The offspring of crossed domestic races and of crossed species resemble each other in most respects, with the one important exception of fertility; they often partake in the same unequal degree of the characters of their parents, one of which is often prepotent over the other; and they are liable to reversion of the same kind. By successive crosses one species may be made to absorb completely another, and so it notoriously is with races. The latter resemble species in many other ways. They sometimes inherit their newly- acquired characters almost or even quite as firmly as species. The conditions leading to variability and the laws governing its nature appear to be the same in both. Varieties can be classed in groups under groups, like species under genera, and these under families and orders; and the classification may be either artificial,—that is, founded on any arbitrary character,—or natural. With varieties a natural classification is certainly founded, and with species is apparently founded, on community of descent, together with the amount of modification which the forms have undergone. The characters by which domestic varieties differ from one another are more variable than those distinguishing species, though hardly more so than with certain polymorphic species; but this greater degree of variability is not surprising, as varieties have generally been exposed within recent times to fluctuating conditions of life, and are much more liable to have been crossed; they are also in many cases still undergoing, or have recently undergone, modification by man's methodical or unconscious selection.

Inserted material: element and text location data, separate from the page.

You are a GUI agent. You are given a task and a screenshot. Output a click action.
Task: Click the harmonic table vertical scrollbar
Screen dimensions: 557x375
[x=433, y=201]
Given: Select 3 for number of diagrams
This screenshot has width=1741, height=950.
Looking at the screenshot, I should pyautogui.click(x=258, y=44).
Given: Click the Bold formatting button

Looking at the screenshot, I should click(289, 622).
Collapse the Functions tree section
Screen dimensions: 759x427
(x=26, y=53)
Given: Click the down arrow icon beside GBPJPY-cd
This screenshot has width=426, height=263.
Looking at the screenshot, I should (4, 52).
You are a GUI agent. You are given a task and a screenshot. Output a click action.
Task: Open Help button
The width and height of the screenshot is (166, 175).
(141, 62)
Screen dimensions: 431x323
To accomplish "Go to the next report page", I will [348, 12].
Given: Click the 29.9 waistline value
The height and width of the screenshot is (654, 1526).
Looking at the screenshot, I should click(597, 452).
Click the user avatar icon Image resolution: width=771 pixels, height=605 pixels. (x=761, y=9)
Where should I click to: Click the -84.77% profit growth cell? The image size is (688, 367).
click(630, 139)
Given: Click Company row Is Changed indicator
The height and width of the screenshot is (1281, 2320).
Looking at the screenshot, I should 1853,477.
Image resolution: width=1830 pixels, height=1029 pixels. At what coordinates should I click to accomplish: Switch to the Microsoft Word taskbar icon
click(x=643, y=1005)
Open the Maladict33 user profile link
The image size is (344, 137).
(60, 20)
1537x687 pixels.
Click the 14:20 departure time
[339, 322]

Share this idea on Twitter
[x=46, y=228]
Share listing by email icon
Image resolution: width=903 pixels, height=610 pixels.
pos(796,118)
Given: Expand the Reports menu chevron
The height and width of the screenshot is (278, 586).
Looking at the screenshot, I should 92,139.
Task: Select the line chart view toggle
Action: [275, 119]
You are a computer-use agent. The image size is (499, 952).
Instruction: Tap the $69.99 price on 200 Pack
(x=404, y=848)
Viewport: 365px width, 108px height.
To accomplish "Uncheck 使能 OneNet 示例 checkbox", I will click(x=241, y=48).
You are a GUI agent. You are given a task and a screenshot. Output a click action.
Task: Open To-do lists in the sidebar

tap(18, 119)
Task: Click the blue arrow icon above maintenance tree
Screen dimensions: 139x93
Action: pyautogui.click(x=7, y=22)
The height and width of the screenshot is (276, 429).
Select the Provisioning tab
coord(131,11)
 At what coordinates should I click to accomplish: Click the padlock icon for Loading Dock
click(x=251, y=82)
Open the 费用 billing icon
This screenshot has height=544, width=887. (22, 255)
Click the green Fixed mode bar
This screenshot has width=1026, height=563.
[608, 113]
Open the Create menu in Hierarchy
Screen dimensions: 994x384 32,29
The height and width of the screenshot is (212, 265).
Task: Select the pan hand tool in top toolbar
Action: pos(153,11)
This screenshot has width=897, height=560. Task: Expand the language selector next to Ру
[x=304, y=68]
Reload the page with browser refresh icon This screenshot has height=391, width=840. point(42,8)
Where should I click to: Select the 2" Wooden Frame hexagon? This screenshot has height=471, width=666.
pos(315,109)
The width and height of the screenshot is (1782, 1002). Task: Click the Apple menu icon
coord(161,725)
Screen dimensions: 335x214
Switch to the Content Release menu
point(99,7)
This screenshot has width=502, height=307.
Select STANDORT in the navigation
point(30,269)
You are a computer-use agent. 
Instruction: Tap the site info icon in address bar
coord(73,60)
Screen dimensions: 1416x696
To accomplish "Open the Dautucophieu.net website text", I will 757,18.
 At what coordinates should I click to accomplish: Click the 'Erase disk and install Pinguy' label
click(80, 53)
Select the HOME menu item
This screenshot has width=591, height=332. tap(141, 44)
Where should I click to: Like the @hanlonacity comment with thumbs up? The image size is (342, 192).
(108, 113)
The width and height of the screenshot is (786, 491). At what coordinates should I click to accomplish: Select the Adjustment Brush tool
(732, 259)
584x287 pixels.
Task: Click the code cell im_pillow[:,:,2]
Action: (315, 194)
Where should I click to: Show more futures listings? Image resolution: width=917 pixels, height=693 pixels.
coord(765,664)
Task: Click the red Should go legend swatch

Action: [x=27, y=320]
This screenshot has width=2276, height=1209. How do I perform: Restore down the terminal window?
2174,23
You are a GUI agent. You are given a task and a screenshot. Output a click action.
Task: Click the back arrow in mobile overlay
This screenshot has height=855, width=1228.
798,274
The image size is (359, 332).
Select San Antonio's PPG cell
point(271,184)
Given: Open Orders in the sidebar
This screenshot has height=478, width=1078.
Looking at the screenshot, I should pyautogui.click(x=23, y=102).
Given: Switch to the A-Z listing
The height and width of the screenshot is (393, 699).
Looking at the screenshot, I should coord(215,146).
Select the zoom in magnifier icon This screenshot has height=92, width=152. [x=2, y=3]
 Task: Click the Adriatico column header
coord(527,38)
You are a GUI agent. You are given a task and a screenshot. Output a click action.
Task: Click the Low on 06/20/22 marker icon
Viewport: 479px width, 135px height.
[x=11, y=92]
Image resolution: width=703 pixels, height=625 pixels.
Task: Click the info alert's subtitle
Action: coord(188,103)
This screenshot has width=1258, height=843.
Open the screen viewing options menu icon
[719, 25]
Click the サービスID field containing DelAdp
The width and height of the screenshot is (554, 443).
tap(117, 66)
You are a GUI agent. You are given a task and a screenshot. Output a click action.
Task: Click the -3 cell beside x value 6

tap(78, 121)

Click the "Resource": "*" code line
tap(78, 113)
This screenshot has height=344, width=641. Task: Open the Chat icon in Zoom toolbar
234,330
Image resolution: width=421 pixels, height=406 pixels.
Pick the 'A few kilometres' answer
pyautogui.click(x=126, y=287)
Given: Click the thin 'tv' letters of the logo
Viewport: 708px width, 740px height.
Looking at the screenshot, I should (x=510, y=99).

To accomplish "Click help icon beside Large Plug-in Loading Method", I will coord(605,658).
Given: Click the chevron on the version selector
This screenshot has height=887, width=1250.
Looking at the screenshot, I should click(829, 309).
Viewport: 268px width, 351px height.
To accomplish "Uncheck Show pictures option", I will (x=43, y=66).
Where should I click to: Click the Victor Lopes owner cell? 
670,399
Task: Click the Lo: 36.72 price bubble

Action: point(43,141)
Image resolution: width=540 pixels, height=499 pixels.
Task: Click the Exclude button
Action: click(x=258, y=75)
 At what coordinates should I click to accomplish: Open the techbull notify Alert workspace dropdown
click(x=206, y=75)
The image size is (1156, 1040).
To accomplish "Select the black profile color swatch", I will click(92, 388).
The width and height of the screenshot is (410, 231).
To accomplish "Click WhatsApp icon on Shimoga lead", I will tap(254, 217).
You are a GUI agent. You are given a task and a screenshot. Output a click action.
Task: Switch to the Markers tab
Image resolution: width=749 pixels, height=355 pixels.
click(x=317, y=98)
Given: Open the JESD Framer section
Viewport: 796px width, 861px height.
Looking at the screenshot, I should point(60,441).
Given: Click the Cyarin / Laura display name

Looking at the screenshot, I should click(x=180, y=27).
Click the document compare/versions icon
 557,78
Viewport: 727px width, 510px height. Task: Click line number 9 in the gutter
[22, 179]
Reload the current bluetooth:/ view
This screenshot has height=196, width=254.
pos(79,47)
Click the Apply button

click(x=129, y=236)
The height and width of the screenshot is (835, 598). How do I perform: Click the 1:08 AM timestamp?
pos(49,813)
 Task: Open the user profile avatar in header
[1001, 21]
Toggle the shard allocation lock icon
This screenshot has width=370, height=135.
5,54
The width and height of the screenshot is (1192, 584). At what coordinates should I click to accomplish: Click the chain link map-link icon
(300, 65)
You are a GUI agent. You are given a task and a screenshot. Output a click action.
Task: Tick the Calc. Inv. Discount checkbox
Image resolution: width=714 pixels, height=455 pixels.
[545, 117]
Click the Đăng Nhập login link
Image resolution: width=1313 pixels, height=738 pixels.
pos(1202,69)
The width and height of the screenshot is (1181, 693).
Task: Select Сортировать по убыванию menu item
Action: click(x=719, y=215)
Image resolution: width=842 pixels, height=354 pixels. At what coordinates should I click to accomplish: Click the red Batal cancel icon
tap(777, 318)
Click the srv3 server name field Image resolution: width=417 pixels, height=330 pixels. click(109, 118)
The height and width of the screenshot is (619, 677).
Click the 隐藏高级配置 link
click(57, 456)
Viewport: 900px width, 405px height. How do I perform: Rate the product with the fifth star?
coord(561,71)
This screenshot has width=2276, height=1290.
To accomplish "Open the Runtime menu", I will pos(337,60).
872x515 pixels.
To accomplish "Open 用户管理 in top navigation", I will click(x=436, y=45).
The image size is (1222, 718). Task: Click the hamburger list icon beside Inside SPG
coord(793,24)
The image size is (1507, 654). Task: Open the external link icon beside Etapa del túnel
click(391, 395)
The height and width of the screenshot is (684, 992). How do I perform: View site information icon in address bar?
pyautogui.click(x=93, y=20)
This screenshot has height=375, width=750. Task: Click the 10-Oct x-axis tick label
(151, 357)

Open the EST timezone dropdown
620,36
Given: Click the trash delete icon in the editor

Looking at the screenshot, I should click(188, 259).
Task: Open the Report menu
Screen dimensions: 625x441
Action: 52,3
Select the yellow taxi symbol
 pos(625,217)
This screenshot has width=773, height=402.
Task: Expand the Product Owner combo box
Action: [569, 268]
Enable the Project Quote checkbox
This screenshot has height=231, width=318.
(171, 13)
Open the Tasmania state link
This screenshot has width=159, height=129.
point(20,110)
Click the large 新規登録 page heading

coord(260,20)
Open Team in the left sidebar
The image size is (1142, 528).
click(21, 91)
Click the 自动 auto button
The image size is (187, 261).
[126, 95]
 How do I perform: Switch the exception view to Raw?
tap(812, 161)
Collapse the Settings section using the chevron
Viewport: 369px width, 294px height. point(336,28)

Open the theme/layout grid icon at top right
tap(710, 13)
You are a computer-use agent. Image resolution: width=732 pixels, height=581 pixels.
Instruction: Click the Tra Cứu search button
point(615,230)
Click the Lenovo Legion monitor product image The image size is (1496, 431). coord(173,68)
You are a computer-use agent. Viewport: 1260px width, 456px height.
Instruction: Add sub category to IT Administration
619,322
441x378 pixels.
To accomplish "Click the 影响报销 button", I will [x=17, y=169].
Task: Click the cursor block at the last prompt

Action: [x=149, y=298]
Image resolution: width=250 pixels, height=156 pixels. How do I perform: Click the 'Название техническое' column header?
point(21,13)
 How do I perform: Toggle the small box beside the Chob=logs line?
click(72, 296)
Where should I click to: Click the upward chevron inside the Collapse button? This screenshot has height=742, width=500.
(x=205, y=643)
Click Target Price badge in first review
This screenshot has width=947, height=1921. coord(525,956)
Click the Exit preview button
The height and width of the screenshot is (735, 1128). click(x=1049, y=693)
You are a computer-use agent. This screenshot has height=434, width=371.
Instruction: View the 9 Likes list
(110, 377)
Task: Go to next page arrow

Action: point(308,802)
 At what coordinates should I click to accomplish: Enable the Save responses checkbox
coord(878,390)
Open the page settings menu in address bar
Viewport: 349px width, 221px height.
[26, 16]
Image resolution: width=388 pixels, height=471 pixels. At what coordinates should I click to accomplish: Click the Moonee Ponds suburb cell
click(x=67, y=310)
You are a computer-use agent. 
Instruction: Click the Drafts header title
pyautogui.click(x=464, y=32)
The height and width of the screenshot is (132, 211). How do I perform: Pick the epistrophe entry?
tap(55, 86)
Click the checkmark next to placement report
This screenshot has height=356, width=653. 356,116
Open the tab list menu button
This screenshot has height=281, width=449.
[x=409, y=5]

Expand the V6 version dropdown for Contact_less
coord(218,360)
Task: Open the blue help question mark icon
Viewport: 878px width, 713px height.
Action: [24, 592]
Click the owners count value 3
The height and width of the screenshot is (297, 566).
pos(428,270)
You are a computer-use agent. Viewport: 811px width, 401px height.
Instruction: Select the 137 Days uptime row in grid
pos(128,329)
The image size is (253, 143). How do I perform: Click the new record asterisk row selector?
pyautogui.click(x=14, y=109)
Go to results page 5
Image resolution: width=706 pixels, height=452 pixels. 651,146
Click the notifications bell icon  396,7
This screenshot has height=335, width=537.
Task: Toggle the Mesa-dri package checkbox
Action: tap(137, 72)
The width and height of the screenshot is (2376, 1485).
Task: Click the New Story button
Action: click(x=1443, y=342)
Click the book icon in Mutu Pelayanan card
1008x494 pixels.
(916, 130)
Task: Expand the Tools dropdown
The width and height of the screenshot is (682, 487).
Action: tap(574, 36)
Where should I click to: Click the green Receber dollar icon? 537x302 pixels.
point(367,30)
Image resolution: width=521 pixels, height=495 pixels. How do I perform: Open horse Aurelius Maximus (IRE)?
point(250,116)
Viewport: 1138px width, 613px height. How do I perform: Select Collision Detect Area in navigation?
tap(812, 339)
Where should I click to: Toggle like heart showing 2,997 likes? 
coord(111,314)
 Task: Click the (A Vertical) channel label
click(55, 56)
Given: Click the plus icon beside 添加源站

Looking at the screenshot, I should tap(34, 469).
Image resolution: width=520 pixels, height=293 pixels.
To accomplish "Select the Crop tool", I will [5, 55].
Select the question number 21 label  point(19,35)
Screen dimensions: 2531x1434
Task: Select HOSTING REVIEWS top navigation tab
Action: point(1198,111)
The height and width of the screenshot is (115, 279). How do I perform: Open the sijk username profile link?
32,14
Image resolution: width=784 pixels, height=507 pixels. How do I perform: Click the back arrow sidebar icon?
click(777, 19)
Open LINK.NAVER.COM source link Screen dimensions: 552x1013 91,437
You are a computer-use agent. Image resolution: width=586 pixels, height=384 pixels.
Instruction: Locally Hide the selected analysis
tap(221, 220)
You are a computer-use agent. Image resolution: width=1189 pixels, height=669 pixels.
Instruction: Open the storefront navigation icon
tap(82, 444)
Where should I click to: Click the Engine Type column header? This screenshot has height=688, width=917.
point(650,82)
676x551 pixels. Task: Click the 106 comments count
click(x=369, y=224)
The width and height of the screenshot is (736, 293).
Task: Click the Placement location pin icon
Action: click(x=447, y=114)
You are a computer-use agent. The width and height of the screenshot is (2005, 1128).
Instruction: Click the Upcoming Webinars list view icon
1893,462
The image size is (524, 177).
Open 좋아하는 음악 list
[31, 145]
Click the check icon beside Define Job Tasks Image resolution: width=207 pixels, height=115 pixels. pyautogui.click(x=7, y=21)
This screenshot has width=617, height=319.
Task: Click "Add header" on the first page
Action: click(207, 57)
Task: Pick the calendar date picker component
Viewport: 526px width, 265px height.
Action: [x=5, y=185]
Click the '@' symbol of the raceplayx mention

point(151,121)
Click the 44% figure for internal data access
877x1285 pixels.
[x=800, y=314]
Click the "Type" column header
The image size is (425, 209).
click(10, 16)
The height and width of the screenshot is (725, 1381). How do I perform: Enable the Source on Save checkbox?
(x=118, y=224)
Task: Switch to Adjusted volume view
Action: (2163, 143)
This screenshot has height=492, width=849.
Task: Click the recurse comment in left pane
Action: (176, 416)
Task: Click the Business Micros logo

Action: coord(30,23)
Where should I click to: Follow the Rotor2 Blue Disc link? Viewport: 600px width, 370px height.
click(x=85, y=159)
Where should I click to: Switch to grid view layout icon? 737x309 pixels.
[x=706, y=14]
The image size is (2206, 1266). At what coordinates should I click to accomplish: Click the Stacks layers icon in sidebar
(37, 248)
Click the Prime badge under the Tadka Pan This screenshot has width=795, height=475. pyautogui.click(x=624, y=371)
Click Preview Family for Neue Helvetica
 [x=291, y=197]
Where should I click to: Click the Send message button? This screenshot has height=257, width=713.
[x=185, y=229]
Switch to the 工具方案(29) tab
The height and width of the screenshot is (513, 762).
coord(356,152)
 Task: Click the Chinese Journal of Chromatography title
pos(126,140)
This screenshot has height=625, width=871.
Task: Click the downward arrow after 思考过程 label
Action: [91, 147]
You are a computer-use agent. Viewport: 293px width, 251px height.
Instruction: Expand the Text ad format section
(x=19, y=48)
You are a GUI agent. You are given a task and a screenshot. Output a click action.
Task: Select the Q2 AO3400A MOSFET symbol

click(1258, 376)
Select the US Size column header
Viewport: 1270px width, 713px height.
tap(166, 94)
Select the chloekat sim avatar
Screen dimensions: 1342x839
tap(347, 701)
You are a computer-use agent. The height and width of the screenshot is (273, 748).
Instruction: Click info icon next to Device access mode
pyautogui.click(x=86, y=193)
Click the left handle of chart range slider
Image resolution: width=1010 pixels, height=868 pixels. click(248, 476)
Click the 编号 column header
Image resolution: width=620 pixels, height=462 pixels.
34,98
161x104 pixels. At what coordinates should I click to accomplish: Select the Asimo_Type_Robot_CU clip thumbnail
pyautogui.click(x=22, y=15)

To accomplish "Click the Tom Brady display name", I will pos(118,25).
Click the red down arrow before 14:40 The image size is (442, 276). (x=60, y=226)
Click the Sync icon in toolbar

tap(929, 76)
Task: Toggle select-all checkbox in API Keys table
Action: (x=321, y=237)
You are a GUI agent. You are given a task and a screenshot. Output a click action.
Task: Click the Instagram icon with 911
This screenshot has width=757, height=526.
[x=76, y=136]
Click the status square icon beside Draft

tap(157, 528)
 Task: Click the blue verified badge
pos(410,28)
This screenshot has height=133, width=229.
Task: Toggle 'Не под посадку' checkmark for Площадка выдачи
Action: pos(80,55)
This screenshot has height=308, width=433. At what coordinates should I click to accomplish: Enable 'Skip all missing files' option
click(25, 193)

Domestic varieties as a general rule certainly differ from one another in less important parts than do species; and when important differences occur, they are seldom firmly fixed; but this fact is intelligible, if we consider man's method of selection. In the living animal or plant he cannot observe internal modifications in the more important organs; nor does he regard them as long as they are compatible with health and life. What does the breeder care about any slight change in the molar teeth of his pigs, or for an additional molar tooth in the dog; or for any change in the intestinal canal or other internal organ? The breeder cares for the flesh of his cattle being well marbled with fat, and for an accumulation of fat within the abdomen of his sheep, and this he has effected. What would the floriculturist care for any change in the structure of the ovarium or of the ovules? As important internal organs are certainly liable to numerous slight variations, and as these would probably be transmitted, for many strange monstrosities are inherited, man could undoubtedly effect a certain amount of change in these organs. When he has produced any modification in an important part, he has generally done so unintentionally, in correlation with some other conspicuous part. For instance, he has given ridges and protuberances to the skulls of fowls, by attending to the form of the comb, or to the plume of feathers on the head. By attending to the external form of the pouter-pigeon, he has enormously increased the size of the oesophagus, and has added to the number of the ribs, and given them greater breadth. With the carrier-pigeon, by increasing through steady selection the wattles on the upper mandible, he has greatly modified the form of the lower mandible; and so in many other cases. Natural species, on the other hand, have been modified exclusively for their own good, to fit them for infinitely diversified conditions of life, to avoid enemies of all kinds, and to struggle against a host of competitors. Hence, under such complex conditions, it would often happen that modifications of the most varied kinds, in important as well as in unimportant parts, would be advantageous or even necessary; and they would slowly but surely be acquired through the survival of the fittest. Still more important is the fact that various indirect modifications would likewise arise through the law of correlated variation.